Joe hooked up with the Lincolns and was hit with shrapnel again. A big piece of shrapnel hit him in his hip. It was inoperable and they sent him home.

Then World War II came around and he wasn’t eligible for the armed services because he was a wreck, so he went into the merchant marine. He made trips to Mermansk, the toughest transit there was to supply the Russians. During one of those trips his ship was hit, it was a munitions ship, and when it was hit by a torpedo it blew up. There were no survivors.

So the two brothers of Abe’s wife were killed that way.

I was friends with the whole family. Leo and I made a couple of trips. He had been in the CCC camps and he always wore an army shirt that said CCC with a green tree. He hit me up one day because they wanted to organize the CCC camps, talk about a dumb thing to do. It would be like trying to organize the army into a union, that’s what you would be doing. Anyway, he wanted my help to do this job and he asked me to come along. I was his buddy so I went with him. We went right across the whole country. We went to about every CCC camp you ever knew about. Such as Wyoming, Cheney’s home town.

There’s another two stories I’ll tell you about. Leo and I and a guy named Danny Crew and another fourth person who Leo named, I never knew his name, Leo named him Babbling Brooks.

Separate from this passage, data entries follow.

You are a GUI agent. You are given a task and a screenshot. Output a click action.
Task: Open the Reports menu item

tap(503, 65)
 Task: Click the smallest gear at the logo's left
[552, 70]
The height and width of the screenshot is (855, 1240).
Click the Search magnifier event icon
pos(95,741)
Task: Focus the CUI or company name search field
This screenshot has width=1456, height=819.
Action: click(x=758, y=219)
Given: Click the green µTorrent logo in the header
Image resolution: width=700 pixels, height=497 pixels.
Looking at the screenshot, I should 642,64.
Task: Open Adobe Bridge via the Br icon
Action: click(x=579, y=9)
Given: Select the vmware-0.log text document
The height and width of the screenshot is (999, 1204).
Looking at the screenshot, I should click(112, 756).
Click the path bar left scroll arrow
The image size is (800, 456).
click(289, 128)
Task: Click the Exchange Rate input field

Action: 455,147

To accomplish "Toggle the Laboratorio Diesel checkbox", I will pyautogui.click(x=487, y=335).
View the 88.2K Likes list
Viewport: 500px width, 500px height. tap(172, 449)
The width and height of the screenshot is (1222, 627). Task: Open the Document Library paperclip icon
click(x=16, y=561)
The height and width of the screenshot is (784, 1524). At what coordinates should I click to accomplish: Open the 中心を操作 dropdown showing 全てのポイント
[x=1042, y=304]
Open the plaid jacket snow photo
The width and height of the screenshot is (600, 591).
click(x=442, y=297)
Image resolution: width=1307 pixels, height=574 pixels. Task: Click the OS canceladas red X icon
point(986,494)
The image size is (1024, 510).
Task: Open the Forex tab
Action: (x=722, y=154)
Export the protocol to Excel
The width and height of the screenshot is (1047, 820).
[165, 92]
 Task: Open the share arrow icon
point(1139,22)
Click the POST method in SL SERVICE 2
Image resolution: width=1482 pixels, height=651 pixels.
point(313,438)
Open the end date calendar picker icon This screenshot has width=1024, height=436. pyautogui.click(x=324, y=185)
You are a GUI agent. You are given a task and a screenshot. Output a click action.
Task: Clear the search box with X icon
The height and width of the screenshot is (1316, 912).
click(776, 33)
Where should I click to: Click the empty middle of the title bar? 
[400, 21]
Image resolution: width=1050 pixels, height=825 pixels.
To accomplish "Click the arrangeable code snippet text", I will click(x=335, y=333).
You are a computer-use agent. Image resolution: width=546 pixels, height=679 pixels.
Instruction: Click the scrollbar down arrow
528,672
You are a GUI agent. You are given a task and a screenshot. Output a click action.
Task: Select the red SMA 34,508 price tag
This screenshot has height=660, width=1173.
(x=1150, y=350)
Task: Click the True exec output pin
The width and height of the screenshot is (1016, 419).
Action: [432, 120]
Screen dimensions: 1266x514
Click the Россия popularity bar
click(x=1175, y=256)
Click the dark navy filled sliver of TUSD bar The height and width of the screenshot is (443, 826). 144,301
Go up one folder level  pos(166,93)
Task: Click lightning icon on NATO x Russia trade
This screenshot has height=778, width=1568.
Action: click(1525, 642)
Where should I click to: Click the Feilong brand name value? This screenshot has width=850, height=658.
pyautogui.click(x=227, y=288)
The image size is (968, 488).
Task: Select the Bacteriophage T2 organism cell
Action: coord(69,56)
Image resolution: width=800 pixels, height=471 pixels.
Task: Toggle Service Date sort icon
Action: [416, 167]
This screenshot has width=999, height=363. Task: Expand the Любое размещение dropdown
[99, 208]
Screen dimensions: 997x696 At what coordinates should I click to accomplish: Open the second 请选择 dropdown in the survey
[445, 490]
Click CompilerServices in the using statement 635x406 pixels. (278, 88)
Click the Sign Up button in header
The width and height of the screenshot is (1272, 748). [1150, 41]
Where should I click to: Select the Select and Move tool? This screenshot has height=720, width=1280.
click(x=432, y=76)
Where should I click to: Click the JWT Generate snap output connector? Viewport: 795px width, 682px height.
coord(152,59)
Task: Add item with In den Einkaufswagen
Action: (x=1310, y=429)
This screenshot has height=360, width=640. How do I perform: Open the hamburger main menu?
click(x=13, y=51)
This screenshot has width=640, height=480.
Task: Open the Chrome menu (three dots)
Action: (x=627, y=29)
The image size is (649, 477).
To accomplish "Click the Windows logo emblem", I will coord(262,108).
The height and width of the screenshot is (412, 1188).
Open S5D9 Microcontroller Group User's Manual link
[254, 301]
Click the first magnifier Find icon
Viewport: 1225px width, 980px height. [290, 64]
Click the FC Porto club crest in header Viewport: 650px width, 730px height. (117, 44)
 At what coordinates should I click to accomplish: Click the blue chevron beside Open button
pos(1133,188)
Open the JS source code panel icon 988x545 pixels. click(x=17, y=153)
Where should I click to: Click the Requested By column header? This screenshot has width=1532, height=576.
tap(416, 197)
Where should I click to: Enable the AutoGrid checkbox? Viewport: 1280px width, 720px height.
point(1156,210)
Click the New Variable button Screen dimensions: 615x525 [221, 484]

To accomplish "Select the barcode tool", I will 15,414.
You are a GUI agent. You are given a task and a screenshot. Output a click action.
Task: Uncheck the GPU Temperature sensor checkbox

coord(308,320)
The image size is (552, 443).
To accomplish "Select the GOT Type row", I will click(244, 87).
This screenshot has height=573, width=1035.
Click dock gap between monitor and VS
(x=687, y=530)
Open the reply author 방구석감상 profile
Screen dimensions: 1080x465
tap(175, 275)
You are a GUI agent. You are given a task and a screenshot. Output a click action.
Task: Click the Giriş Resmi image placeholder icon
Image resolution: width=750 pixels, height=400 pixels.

I’ll tell you why. We went into Ridgewood, which was an all German area, solid, solid German area. And Bushwood High School was out that way and they had this white wall that went all around the football field. We went out with three cans of red paint and a whole bunch of brushes. Leo and I did the painting, Danny was the lookout and Babbling Brooks was sitting in the car ready to role. We painted anti-Nazi slogans and stuff on the wall. And we got arrested, but we got arrested because it was Leo’s fault. Why was it Leo’s fault? We painted the entire slogan, we’re talking about six foot letters painting over it three coats. Leo insisted we add an exclamation point. He was a funny guy. I said let’s get out of here, it was two o’clock in the morning. Someone might get up to go to the bathroom, see us through their window and call the cops. And that’s what happened. He had to do the exclamation point and I had to help him because I wanted to get it done quicker. And so we did the exclamation point and a couple of police cars came running silently up to us and we were in jail in the next ten minutes.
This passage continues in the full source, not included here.